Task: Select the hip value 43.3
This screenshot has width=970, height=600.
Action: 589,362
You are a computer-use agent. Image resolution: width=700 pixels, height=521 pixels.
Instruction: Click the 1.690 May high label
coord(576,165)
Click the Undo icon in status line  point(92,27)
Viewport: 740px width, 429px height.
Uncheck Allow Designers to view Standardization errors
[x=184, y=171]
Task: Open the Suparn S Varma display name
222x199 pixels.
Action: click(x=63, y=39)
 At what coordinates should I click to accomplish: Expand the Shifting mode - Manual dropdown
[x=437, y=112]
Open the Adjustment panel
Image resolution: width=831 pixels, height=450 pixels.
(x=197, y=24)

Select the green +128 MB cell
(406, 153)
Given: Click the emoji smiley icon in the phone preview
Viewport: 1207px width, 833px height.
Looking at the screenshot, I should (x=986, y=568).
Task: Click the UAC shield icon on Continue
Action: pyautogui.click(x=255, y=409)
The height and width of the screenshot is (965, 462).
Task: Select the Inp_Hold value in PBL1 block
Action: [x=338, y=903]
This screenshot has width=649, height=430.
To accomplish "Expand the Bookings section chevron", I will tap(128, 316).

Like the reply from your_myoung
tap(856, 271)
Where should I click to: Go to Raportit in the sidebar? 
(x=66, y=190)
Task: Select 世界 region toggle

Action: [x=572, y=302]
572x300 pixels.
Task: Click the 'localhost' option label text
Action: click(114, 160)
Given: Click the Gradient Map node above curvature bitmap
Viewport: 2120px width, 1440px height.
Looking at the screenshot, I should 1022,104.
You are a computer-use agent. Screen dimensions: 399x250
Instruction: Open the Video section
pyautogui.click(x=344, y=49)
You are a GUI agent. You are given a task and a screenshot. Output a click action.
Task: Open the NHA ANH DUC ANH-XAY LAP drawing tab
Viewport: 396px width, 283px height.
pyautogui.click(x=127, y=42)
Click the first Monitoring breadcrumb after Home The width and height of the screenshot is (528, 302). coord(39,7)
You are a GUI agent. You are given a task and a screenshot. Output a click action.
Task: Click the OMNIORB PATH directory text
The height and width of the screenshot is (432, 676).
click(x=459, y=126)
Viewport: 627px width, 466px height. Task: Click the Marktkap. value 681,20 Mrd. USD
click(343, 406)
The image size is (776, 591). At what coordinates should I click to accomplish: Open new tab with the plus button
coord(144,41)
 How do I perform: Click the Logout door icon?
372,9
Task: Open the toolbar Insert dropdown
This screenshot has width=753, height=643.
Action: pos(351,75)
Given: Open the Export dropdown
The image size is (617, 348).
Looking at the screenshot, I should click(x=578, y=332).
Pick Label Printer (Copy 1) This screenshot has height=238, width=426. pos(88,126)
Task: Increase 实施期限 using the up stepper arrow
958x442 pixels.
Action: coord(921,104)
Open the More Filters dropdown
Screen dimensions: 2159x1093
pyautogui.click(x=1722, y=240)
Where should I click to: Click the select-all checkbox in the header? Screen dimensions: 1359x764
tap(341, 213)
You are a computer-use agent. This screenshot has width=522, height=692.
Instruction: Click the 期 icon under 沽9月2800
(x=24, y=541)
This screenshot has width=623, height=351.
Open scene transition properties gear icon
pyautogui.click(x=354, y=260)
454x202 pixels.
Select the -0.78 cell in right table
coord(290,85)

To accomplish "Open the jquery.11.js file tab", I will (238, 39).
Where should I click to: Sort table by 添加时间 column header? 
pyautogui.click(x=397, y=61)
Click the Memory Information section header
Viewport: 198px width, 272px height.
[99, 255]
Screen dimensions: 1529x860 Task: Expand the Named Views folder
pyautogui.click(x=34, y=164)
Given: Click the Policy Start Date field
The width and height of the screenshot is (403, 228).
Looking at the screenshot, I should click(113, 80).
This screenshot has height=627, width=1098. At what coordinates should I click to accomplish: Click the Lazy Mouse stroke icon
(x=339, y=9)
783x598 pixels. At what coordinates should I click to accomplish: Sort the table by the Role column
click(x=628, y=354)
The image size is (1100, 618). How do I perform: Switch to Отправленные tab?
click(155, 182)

Task instructions — Reproduce all of the data above, swapping every "Viewport" for "Screen" and leaving everything else unchanged.

Written response —
Task: Select the hip value 43.3
This screenshot has width=970, height=600.
Action: 589,362
You are a computer-use agent. Image resolution: width=700 pixels, height=521 pixels.
Instruction: Click the 1.690 May high label
coord(576,165)
Click the Undo icon in status line  point(92,27)
Screen: 740px width, 429px height.
Uncheck Allow Designers to view Standardization errors
[x=184, y=171]
Task: Open the Suparn S Varma display name
222x199 pixels.
Action: click(x=63, y=39)
 At what coordinates should I click to accomplish: Expand the Shifting mode - Manual dropdown
[x=437, y=112]
Open the Adjustment panel
Image resolution: width=831 pixels, height=450 pixels.
(x=197, y=24)

Select the green +128 MB cell
(406, 153)
Given: Click the emoji smiley icon in the phone preview
Screen: 1207px width, 833px height.
Looking at the screenshot, I should (x=986, y=568).
Task: Click the UAC shield icon on Continue
Action: pyautogui.click(x=255, y=409)
The height and width of the screenshot is (965, 462).
Task: Select the Inp_Hold value in PBL1 block
Action: [x=338, y=903]
This screenshot has width=649, height=430.
To accomplish "Expand the Bookings section chevron", I will tap(128, 316).

Like the reply from your_myoung
tap(856, 271)
Where should I click to: Go to Raportit in the sidebar? 
(x=66, y=190)
Task: Select 世界 region toggle

Action: [x=572, y=302]
572x300 pixels.
Task: Click the 'localhost' option label text
Action: click(114, 160)
Given: Click the Gradient Map node above curvature bitmap
Screen: 2120px width, 1440px height.
Looking at the screenshot, I should 1022,104.
You are a computer-use agent. Screen dimensions: 399x250
Instruction: Open the Video section
pyautogui.click(x=344, y=49)
You are a GUI agent. You are given a task and a screenshot. Output a click action.
Task: Open the NHA ANH DUC ANH-XAY LAP drawing tab
Screen: 396px width, 283px height.
pyautogui.click(x=127, y=42)
Click the first Monitoring breadcrumb after Home The width and height of the screenshot is (528, 302). coord(39,7)
You are a GUI agent. You are given a task and a screenshot. Output a click action.
Task: Click the OMNIORB PATH directory text
The height and width of the screenshot is (432, 676).
click(x=459, y=126)
Screen: 627px width, 466px height. Task: Click the Marktkap. value 681,20 Mrd. USD
click(343, 406)
The image size is (776, 591). At what coordinates should I click to accomplish: Open new tab with the plus button
coord(144,41)
 How do I perform: Click the Logout door icon?
372,9
Task: Open the toolbar Insert dropdown
This screenshot has width=753, height=643.
Action: pos(351,75)
Given: Open the Export dropdown
The image size is (617, 348).
Looking at the screenshot, I should click(x=578, y=332).
Pick Label Printer (Copy 1) This screenshot has height=238, width=426. pos(88,126)
Task: Increase 实施期限 using the up stepper arrow
958x442 pixels.
Action: coord(921,104)
Open the More Filters dropdown
Screen dimensions: 2159x1093
pyautogui.click(x=1722, y=240)
Where should I click to: Click the select-all checkbox in the header? Screen dimensions: 1359x764
tap(341, 213)
You are a computer-use agent. This screenshot has width=522, height=692.
Instruction: Click the 期 icon under 沽9月2800
(x=24, y=541)
This screenshot has width=623, height=351.
Open scene transition properties gear icon
pyautogui.click(x=354, y=260)
454x202 pixels.
Select the -0.78 cell in right table
coord(290,85)

To accomplish "Open the jquery.11.js file tab", I will (238, 39).
Where should I click to: Sort table by 添加时间 column header? 
pyautogui.click(x=397, y=61)
Click the Memory Information section header
Screen: 198px width, 272px height.
[99, 255]
Screen dimensions: 1529x860 Task: Expand the Named Views folder
pyautogui.click(x=34, y=164)
Given: Click the Policy Start Date field
The width and height of the screenshot is (403, 228).
Looking at the screenshot, I should click(113, 80).
This screenshot has height=627, width=1098. At what coordinates should I click to accomplish: Click the Lazy Mouse stroke icon
(x=339, y=9)
783x598 pixels. At what coordinates should I click to accomplish: Sort the table by the Role column
click(x=628, y=354)
The image size is (1100, 618). How do I perform: Switch to Отправленные tab?
click(155, 182)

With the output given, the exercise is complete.